Re: character names (questions)

From: Kenneth Whistler (kenw@sybase.com)
Date: Thu Apr 06 2000 - 14:52:11 EDT

Next message: Mark Davis: "Re: character names (questions)"
Previous message: Markus Scherer: "Re: Microsoft Code Page Tables"
Maybe in reply to: Viranga Ratnaike: "character names (questions)"
Next in thread: Mark Davis: "Re: character names (questions)"
Messages sorted by: [ date ] [ thread ] [ subject ] [ author ] [ attachment ]
Mail actions: [ respond to this message ] [ mail a new topic ]

Viranga asked:

> I have 4 questions about character names:

Mark Davis, John Jenkins, and Markus Scherer addressed many of these
questions. And I do suggest you take a look at the ICU implementations,
so you don't have to reinvent the wheel here.

I just have a couple clarifications of terminology for you.

>
> (1) how does one figure out the character names of the code points
> (in ranges in the UnicodeData.txt file)?

"code points" do not have character names in the Unicode Standard.

The thing that gets an associated character name is an "encoded character."

This may seem like a quibble, but it actually becomes important when you
consider surrogate code points.

00C0 is a code point in the Unicode codespace.

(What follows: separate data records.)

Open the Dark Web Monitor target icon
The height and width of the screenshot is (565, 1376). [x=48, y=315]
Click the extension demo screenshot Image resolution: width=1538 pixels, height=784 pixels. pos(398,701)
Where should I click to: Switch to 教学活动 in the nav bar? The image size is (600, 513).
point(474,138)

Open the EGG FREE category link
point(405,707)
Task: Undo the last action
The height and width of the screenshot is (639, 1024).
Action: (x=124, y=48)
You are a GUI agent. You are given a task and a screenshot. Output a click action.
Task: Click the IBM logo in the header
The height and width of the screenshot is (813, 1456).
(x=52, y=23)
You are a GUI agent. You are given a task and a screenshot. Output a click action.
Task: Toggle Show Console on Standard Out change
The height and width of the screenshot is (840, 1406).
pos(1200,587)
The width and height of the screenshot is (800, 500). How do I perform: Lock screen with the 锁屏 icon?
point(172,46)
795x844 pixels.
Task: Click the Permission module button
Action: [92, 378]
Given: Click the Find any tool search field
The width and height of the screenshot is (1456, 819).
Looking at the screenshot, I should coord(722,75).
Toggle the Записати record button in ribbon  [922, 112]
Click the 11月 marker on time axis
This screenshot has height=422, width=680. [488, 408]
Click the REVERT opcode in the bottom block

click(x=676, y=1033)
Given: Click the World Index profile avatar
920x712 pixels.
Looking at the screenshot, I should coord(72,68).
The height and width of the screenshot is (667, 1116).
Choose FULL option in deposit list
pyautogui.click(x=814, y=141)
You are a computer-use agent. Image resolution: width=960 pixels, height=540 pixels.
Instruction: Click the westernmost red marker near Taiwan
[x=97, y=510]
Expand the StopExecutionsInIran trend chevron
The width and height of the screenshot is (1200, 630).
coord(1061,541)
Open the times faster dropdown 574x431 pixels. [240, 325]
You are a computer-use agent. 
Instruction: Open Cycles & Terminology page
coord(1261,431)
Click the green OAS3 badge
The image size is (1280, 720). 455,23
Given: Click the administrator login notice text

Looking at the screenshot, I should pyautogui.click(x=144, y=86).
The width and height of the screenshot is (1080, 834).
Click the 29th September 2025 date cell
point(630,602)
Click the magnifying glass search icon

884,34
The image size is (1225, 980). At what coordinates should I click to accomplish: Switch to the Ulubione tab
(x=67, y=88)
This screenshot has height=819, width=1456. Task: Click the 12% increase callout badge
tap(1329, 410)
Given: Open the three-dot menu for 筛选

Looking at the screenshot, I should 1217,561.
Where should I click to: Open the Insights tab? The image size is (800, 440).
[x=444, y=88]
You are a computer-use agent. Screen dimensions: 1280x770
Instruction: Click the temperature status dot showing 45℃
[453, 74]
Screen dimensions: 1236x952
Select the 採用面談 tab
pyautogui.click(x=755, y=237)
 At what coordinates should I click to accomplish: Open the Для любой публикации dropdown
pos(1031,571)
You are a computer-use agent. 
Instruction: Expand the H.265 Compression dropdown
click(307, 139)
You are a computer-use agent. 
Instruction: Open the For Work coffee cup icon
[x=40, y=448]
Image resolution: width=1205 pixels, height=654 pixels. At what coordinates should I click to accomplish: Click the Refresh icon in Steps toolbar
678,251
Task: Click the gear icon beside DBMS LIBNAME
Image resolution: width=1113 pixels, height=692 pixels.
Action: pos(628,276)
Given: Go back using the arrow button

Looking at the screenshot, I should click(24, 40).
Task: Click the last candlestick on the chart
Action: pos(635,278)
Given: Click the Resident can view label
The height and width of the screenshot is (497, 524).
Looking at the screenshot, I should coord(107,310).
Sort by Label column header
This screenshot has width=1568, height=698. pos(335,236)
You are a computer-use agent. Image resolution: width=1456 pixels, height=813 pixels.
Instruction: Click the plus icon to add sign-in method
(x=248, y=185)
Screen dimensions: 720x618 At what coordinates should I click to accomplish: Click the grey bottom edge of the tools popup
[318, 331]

The abstract character "capital A with a grave accent" is encoded at
that code point (00C0).

The encoded character U+00C0 has the normative character name "LATIN CAPITAL
LETTER A WITH GRAVE".

Now for surrogates:

D841 is a code point in the Unicode codespace.
DF00 is a code point in the Unicode codespace.
10300 is a code point in the Unicode codespace.

D841 and DF00 are surrogate Unicode values. They cannot be assigned to
abstract characters (individually), and because no encoded character is
ever associated with them (individually), they also have no character
names.

The abstract character "the first letter of the Etruscan alphabet" will soon
be encoded at the code point, 10300.

That encoded character U-00010300 will have the normative character name
"ETRUSCAN LETTER A".

In the encoding form, UTF-16, U-00010300 ETRUSCAN LETTER A is represented
by the surrogate pair D841 DF00 (a sequence of two 16-bit Unicode values).

>
> ...and also for the private use ranges
> (which we'll probably be needing).

As John Jenkins pointed out, private use code points also have no
character names.

> (2) how do I locate the ISO/IEC character naming guidelines?
> I looked in "The Unicode Standard Version 3.0" and it refers
> me to Informative Annex K of ISO/IEC 10646. Is the information
> available electronically? I looked at the ISO site and it said
> that "there is no electronic access to the contents of ISO
> standards" (http://www.iso.ch/infoe/faq.htm#Standards). It did
> mention that this was in the pipeline, but didn't say when.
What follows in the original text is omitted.